As I moved past her, I saw Amma placed in an ice-box. Her ever-smiling face wore a sullen look. The hordes of relatives moved away to make some space for me to sit near the ice-box.

“Am..ma..” the words would not just flow out of my mouth. I took a deep look at her.

No tears.. No Pain..

I just kept staring at her, for God knows how many hours, as I could see my father and other people convince me to leave the place a little while. It had been decided that my mother would taken out of our home in the morning.
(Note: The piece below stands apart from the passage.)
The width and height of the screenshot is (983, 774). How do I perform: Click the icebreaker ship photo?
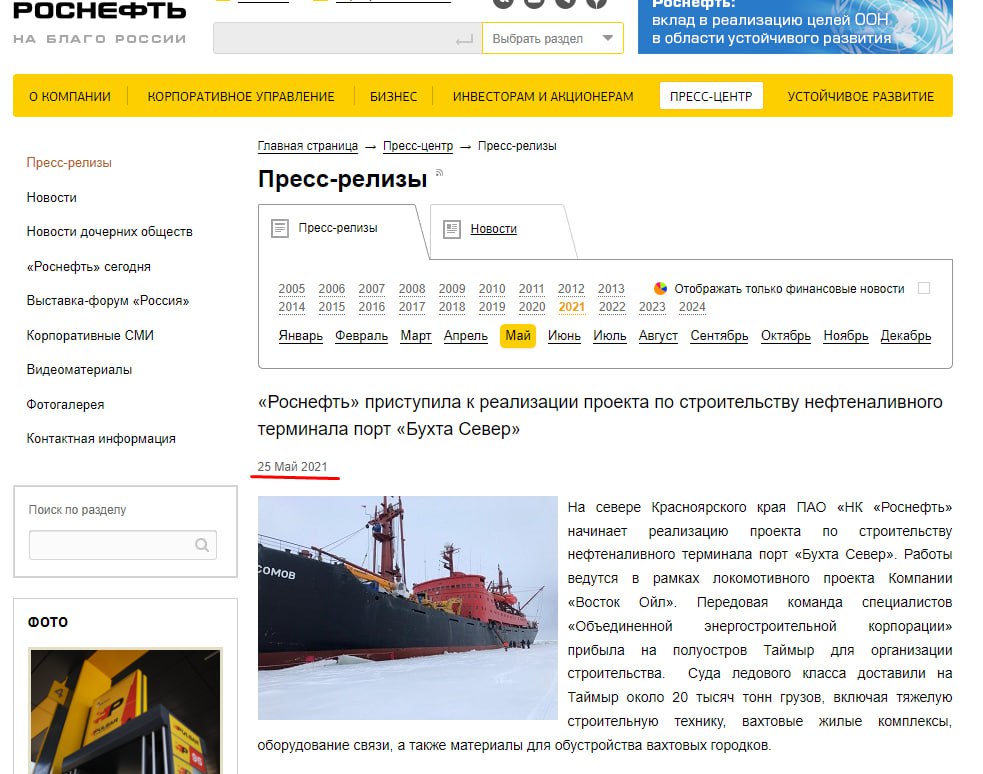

I simply sat near my mother, while the relatives, friends and family quietly moved one after the other out of our house. In-spite of Saraswati’s repeated request, I just sat there looking at my mother placed in the ice-box. Soon night set in and the lone bulb hardly providing any light gave me the only company in the room.

“Sorry amma..” I spoke as tears gushed out my eyes. “I never took care of you. I was selfish enough to pursue my dreams.. my ambitions”, I sobbed heavily.

I placed my head on top of the ice-box. “Please don’t leave me amma. I just want to be with you all the time” I pleaded with her desperately wishing that she would push the ice-box glass over and hug me.

I stared deeply into her ghostly face, “Amma, I love you so much, please don’t leave me alone in this world.” I had not even completed the sentence, when I felt an icy dagger drill right through my heart. I could feel my heart pounding while beads of sweat ran down my cheek. I clutched my chest and could feel a strong hand literally pull the soul of my chest. I tried to resist hard but I was no match to strong hand and it ripped the soul from my body.

“Amma…” was all I could shout but the words hardly pouted from my mouth. Instead I heard a scream of my co-passenger as I suddenly understood how I had landed here in the train in the first place.

“SUNANDA…” he screamed as I woke up startled from my sleep.